## Page text
● ● ●

Lilo & Stitch Review (Film, 2002)

Lilo & Stitch is a film I just keep returning to over the years. It is such a profoundly weird feature in the canon of Disney animation that I have no choice to be drawn to it. Where else do you see a not-musical packed to the gills with Elvis songs about an intergalactic weapon of mass destruction posing as a puppy dog adopted by a pair of sisters trying to stop child protective services from separating their remaining family? Nowhere else.

Here’s reality. Lilo & Stitch should not work at all as a film. It is, from many different levels of production, a film at odds with itself. Yet the story is so honest and the quality of animation so high that it overcomes a lot of inherent flaws in its concept.

Let’s start from a strictly visual perspective. The film, set in Hawaii, uses this beautiful pastel watercolor background for all of the scenery and props. It’s lovely. A whole film in that style could have been gorgeous.

Then you get to the characters. They are straight up Disney cartoons. You think of Disney animation–Sleeping Beauty, Snow White, Alice in Wonderland–and Lilo, Nani, and even Stitch fit that image. They have instantly recognizable features and color schemes that don’t change even as wardrobe (and appendages) come and go throughout the story. The inking is harsh and the colors are supersaturated.

Lilo & Stitch wisely starts on an alien space station filled with characters and settings in those tones. The watercolor takes over when Stitch crashes into Earth. It’s an alien world for him, one the aliens themselves know nothing about, and needs to look different. That’s why it works. The native Hawaiian characters have softer tones for their ink than the aliens, but the line weight and characteristics are the same.

● ● ●

## Record extracts

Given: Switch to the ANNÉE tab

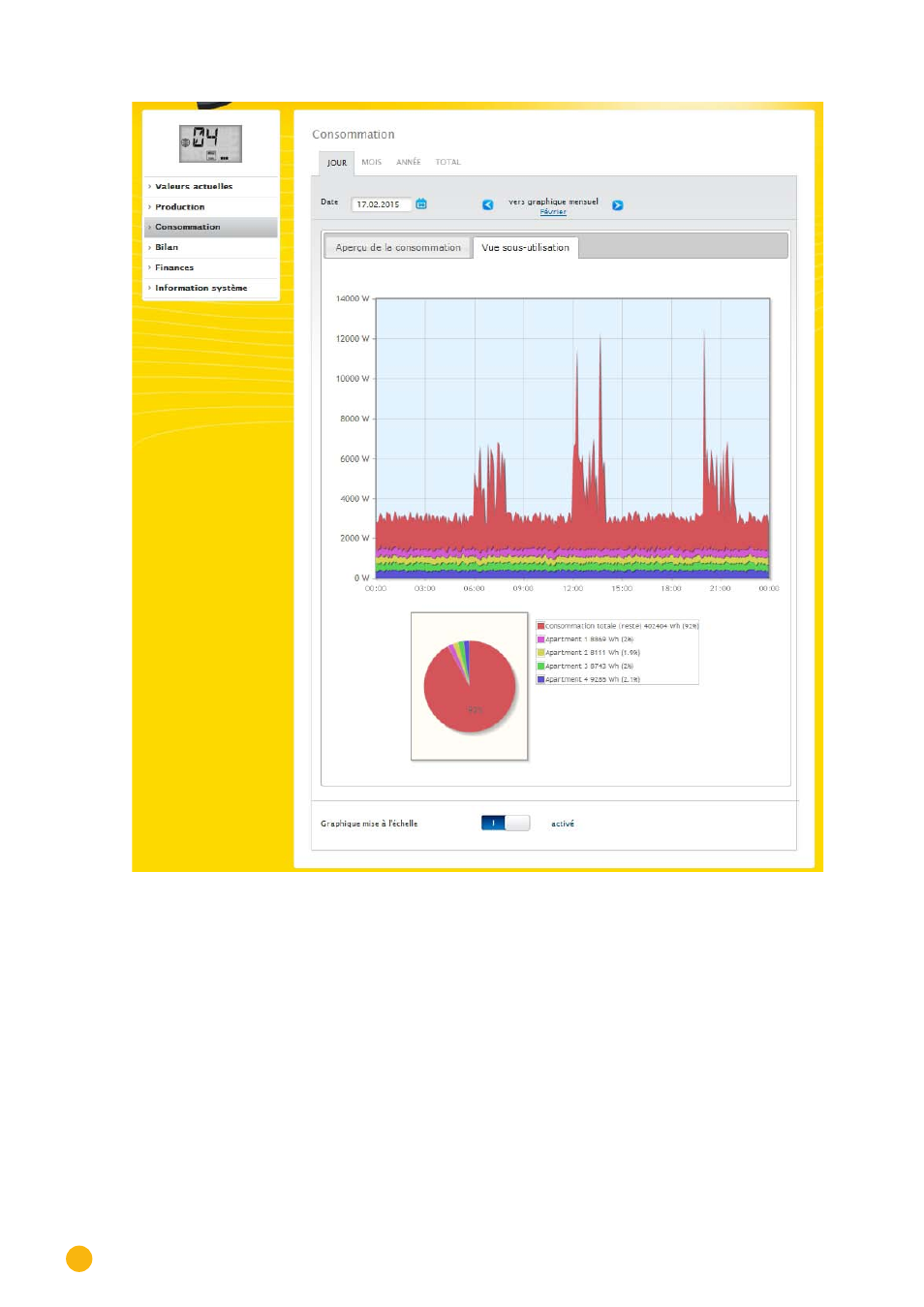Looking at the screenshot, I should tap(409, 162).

● ● ●

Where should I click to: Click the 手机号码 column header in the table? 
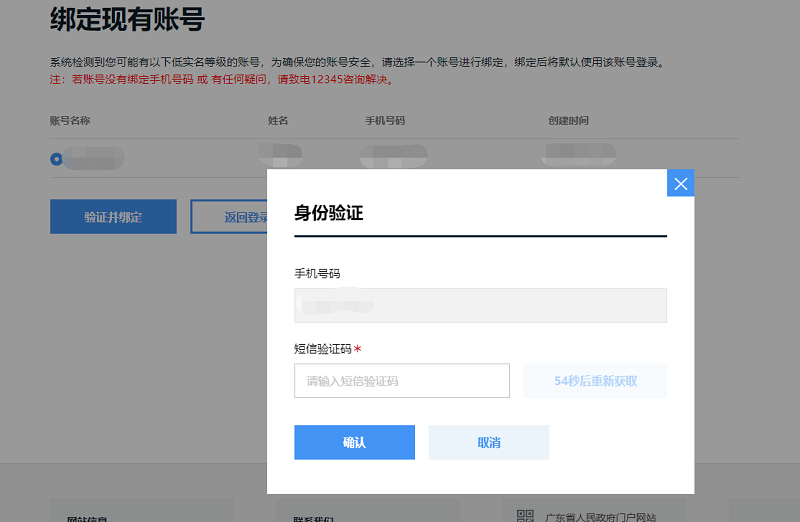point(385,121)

● ● ●

## Actions to take
(a) Summarize the Lilo & Stitch review in two sentences.
(b) Extend the Lilo & Stitch review past its last paragraph.

## Results of the exercise
(a) The reviewer keeps returning to Lilo & Stitch, a profoundly weird Disney film that should not work but overcomes its flaws through an honest story and high-quality animation. Its pastel watercolor backgrounds clash with its classic, supersaturated Disney-style characters, and the contrast works because the watercolor takes over when Stitch crashes into Earth, a world that is alien to him.

(b)
That whole space station thing could easily have sunk the film, too. I didn’t even remember that the first 10 minutes of the film take place at an intergalactic trial and jailing facility. That’s the start of a whole different story.

It’s not even immediately apparent what Stitch’s exile has to do with Nani fighting against Child Protective Services to keep custody of her younger sister Lilo. True, Stitch and Lilo have volatile personalities and are the same height, but those are superficial qualities temporarily bridging the gap between very different stories.

At its core, Lilo & Stitch turns into a heartfelt exploration of family. The new CPS agent does not believe that Nani can actually provide a real home for Lilo after Lilo tears up the house in a fit of rage and depression. The head of the intergalactic order believes that Stitch needs to be executed because he is incapable of showing empathy or reason when it comes to any other creature. These young characters are set to be removed from everything they’ve ever known because people who only met them for a brief moment have decided they’re beyond help in their current environments.

Yet Lilo was raised in a household with a very important motto. “Ohana means family. Family means no one gets left behind.” It is revealed later on that Lilo and Nani’s parents were killed in a car accident. The only ohana they have left are each other. That is until Nani agrees to adopt a dog for Lilo to give her something productive to do with her time.

The dog she chooses is Stitch, the little blue alien engineered by a mad scientist to cause chaos. The two become fast friends, but not in a way that actually helps either of their situations. In fact, Stitch only agrees to go with Lilo because hiding behind the Earth child is the only thing that stopped Stich from being executed on sight by alien agents tasked with his capture and/or execution.

But for Lilo, Stitch is instantly ohana. He is not allowed to be left behind. It doesn’t matter how much trouble he causes. She brought him into the family, and she is going to teach him to be a member of the family. There is no other course of action for her. It doesn’t matter who is bullying her for her family at school or what CPS is threatening to do; Lilo, Nani, and Stitch are staying together because family is family no matter what.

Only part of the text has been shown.